Abstract

Hariprabha Takeda’s intimate first person account of her voyage to Japan was first published in 1915 from Dhaka, titled Bongomohilar Japan Jatra (A Bengali Woman’s Voyage to Japan). She was married to a Japanese entrepreneur in Dhaka and the journey was undertaken to meet her husband’s family. Without knowing a word of Japanese and against the misgivings of her family and friends, Hariprabha Takeda embarks on this travel that is both a discovery of a new land and of herself. On board the ship that takes her on an arduous journey across the oceans, Takeda keeps a journal about what she sees and the places that she visits.
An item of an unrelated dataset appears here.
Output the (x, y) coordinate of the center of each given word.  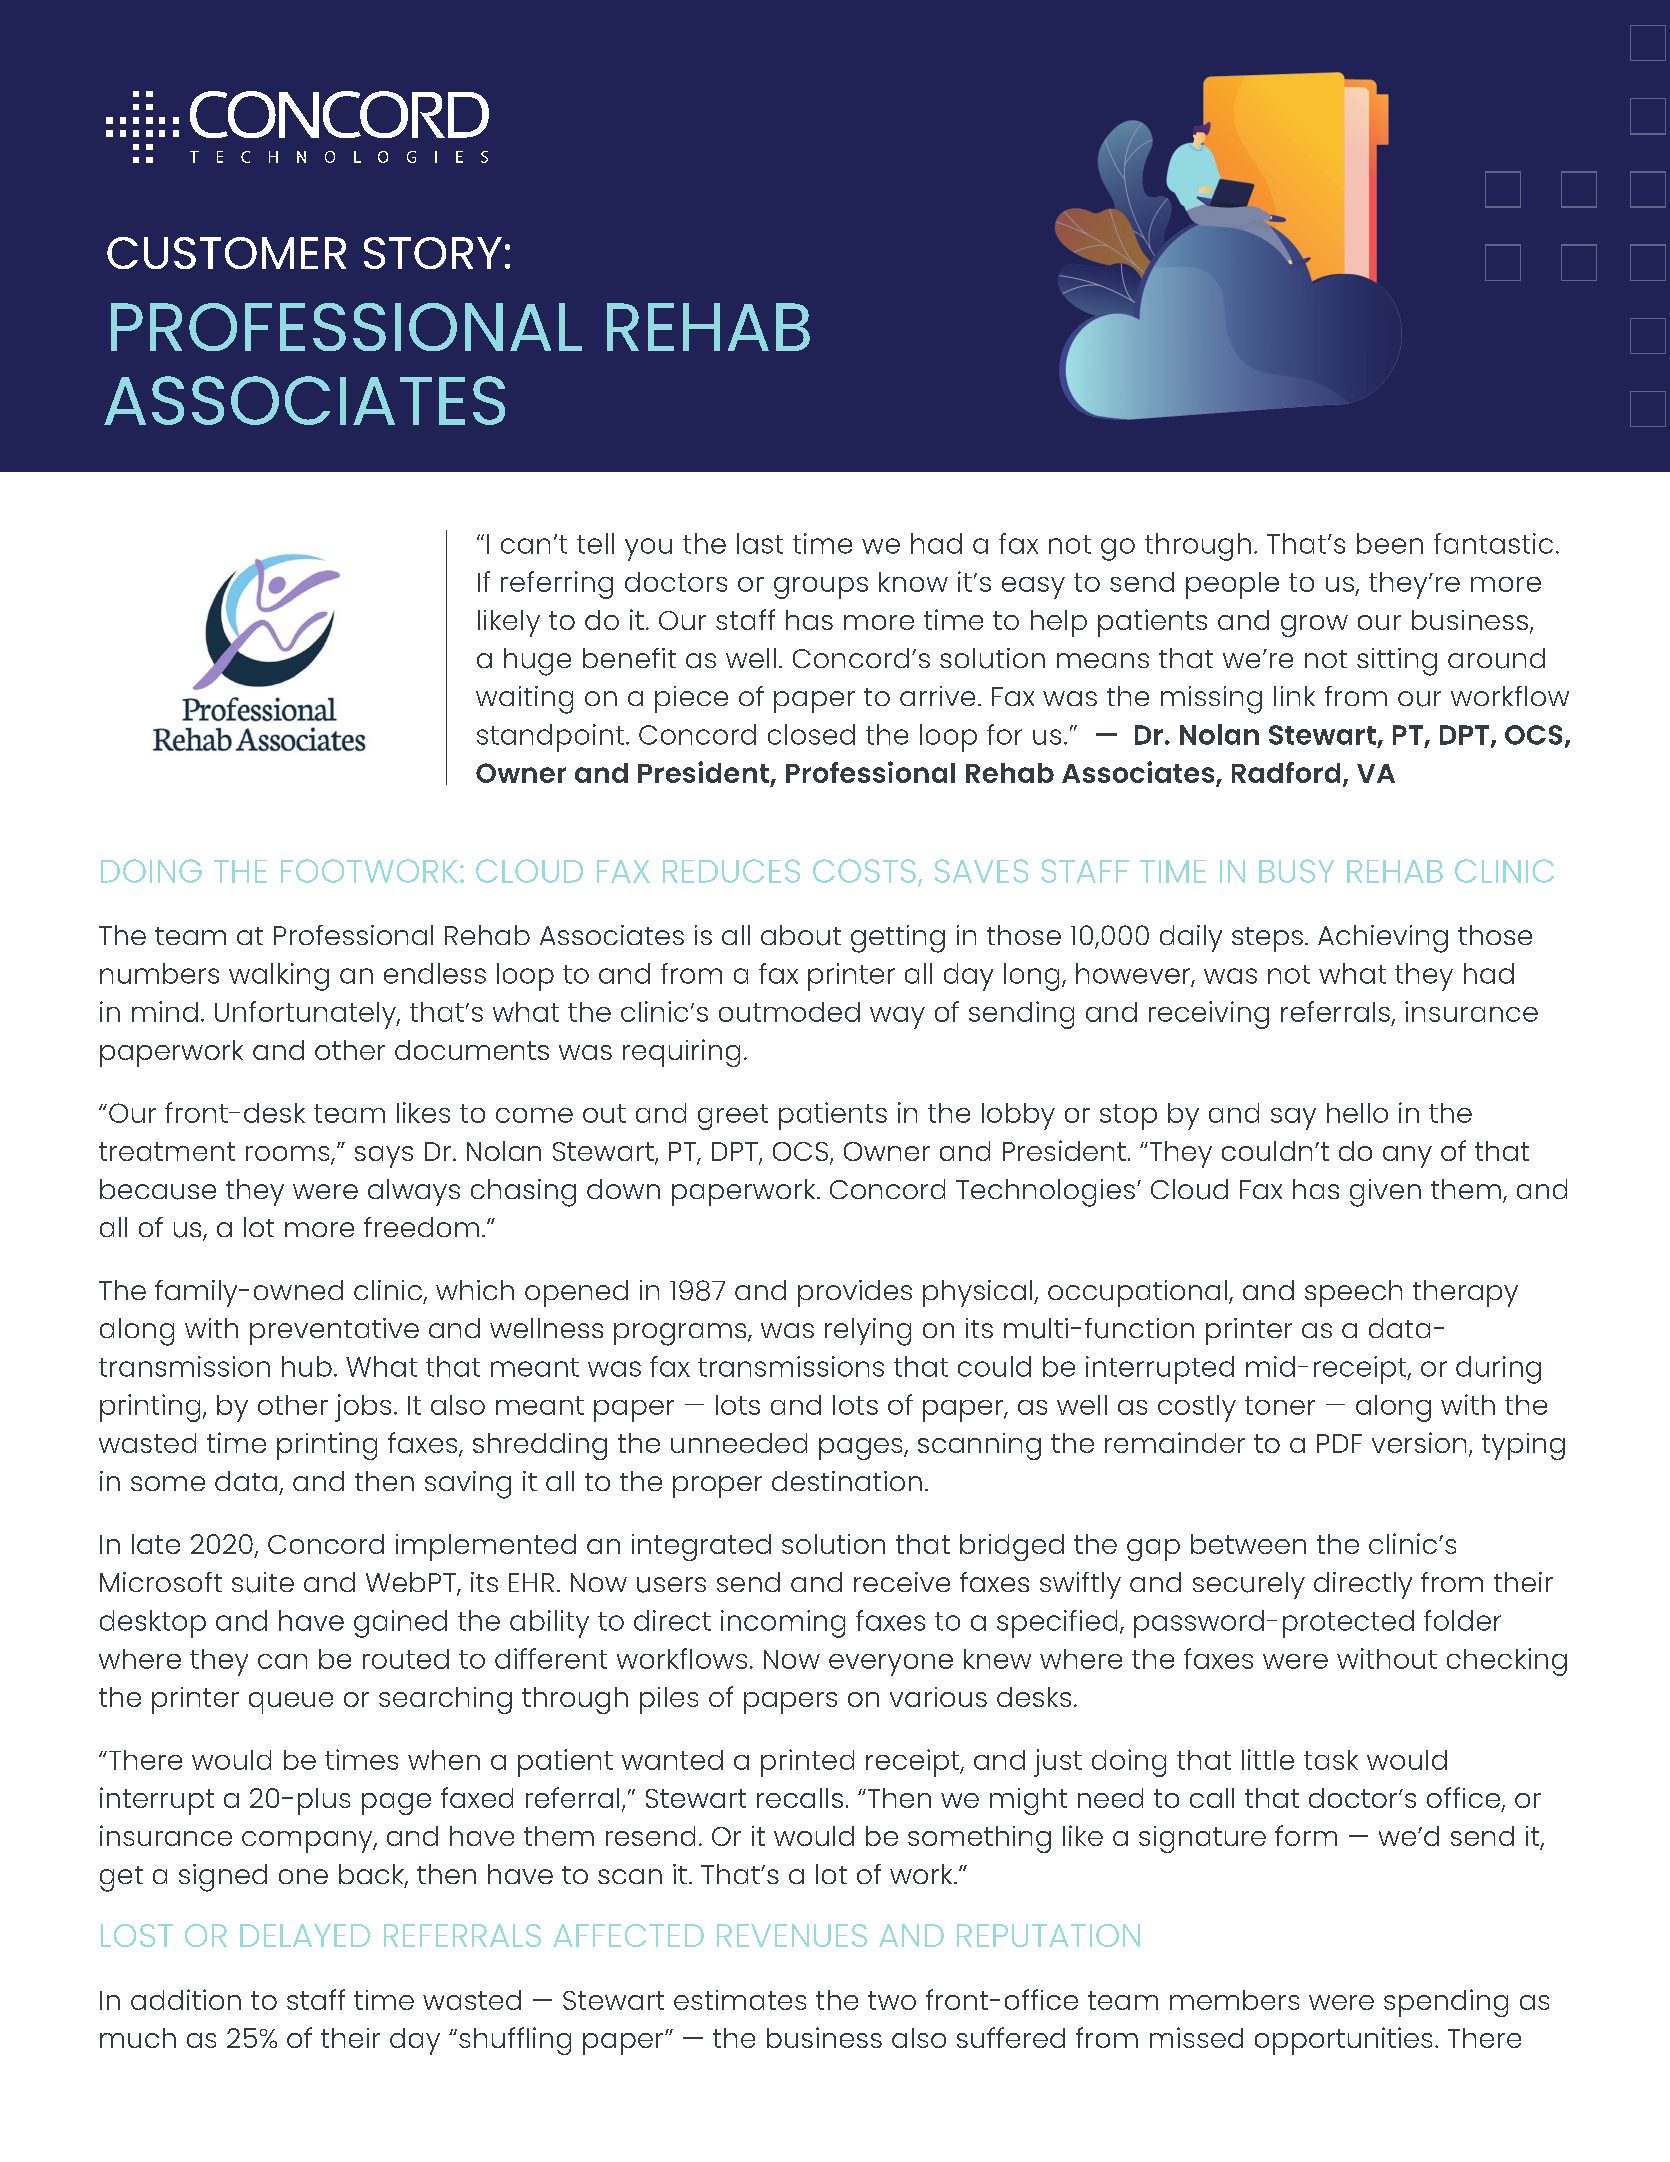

Subsequently, she visits Japan again during the World War II that results in another memoir called Juddho Jorjorito Japane (In War-ravaged Japan) that vividly describes her experiences of living in Tokyo during the American bombardment. The paper looks at the ways Hariprabha Takeda’s travels enable her to assess national and cultural formulations that govern gendered experiences as she seeks to understand and compare Japanese and Indian society at the turn of the twentieth century. Belonging to the Brahmo Samaj, Hariprabha Takeda is greatly curious about Japanese life and culture. Her first memoir, especially, is replete with the domestic and social dynamics of women’s lives both in Japan and in India as she looks at the cultural spheres that women occupy. Her remembrances are fraught with the ways in which she herself negotiates issues of language, identity and race to problematize her own gendered experiences of crossing the kala-pani.